• [Texto dado]:
+===+
La Paz se busca y se
conquista con la muerte y no
con la Vida; y la Vida se
afirma no con la Paz, sino
con la lucha, como un triste
destino necesario para la
propia defensa.
El parentesco
entre la Paz y la Vida
parece brotar de la
naturaleza misma de las
cosas; pero no siempre, ni
brota todavía de la lógica
del pensamiento y de la
conducta de los hombres. Y
esta es, si queremos
comprender la dinámica del
progreso humano, la paradoja
y la novedad que Nos debemos
afirmar para el año de
gracia de 1977 y para
siempre. Pero no es fácil,
no es sencillo lograrlo
porque demasiadas
objeciones, formidables
objeciones custodiadas en el
inmenso arsenal de las
pseudo-convicciones, de los
prejuicios empíricos y
utilitarios, de las llamadas
razones de Estado o de las
costumbres históricas y
tradicionales oponen, aun
hoy día, obstáculos que
parecen insuperables. Con
esta trágica conclusión: si
Paz y Vida pueden ilógica
pero prácticamente
separarse, se perfila en el
horizonte del futuro una
catástrofe que, en nuestros
días, podría resultar
inconmensurable e
irremediable, tanto para la
Paz como para la Vida.
Hiroshima es un documento
terriblemente elocuente y un
paradigma espantosamente
profético a este respecto.
+===+
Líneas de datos
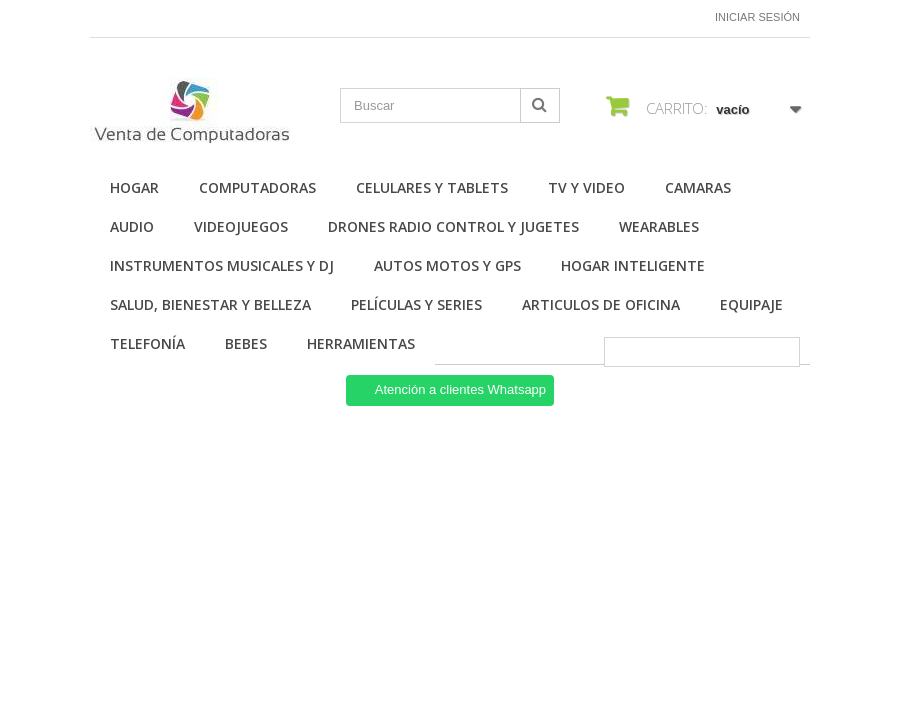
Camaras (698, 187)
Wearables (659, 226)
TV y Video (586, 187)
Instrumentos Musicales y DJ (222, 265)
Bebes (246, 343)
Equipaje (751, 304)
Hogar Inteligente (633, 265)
+===+
• [En qué consiste]: Reproduce completo y sin modificación alguna el texto sobre la paz y la vida.

• [Respuesta al ejercicio]:
La Paz se busca y se
conquista con la muerte y no
con la Vida; y la Vida se
afirma no con la Paz, sino
con la lucha, como un triste
destino necesario para la
propia defensa.
El parentesco
entre la Paz y la Vida
parece brotar de la
naturaleza misma de las
cosas; pero no siempre, ni
brota todavía de la lógica
del pensamiento y de la
conducta de los hombres. Y
esta es, si queremos
comprender la dinámica del
progreso humano, la paradoja
y la novedad que Nos debemos
afirmar para el año de
gracia de 1977 y para
siempre. Pero no es fácil,
no es sencillo lograrlo
porque demasiadas
objeciones, formidables
objeciones custodiadas en el
inmenso arsenal de las
pseudo-convicciones, de los
prejuicios empíricos y
utilitarios, de las llamadas
razones de Estado o de las
costumbres históricas y
tradicionales oponen, aun
hoy día, obstáculos que
parecen insuperables. Con
esta trágica conclusión: si
Paz y Vida pueden ilógica
pero prácticamente
separarse, se perfila en el
horizonte del futuro una
catástrofe que, en nuestros
días, podría resultar
inconmensurable e
irremediable, tanto para la
Paz como para la Vida.
Hiroshima es un documento
terriblemente elocuente y un
paradigma espantosamente
profético a este respecto.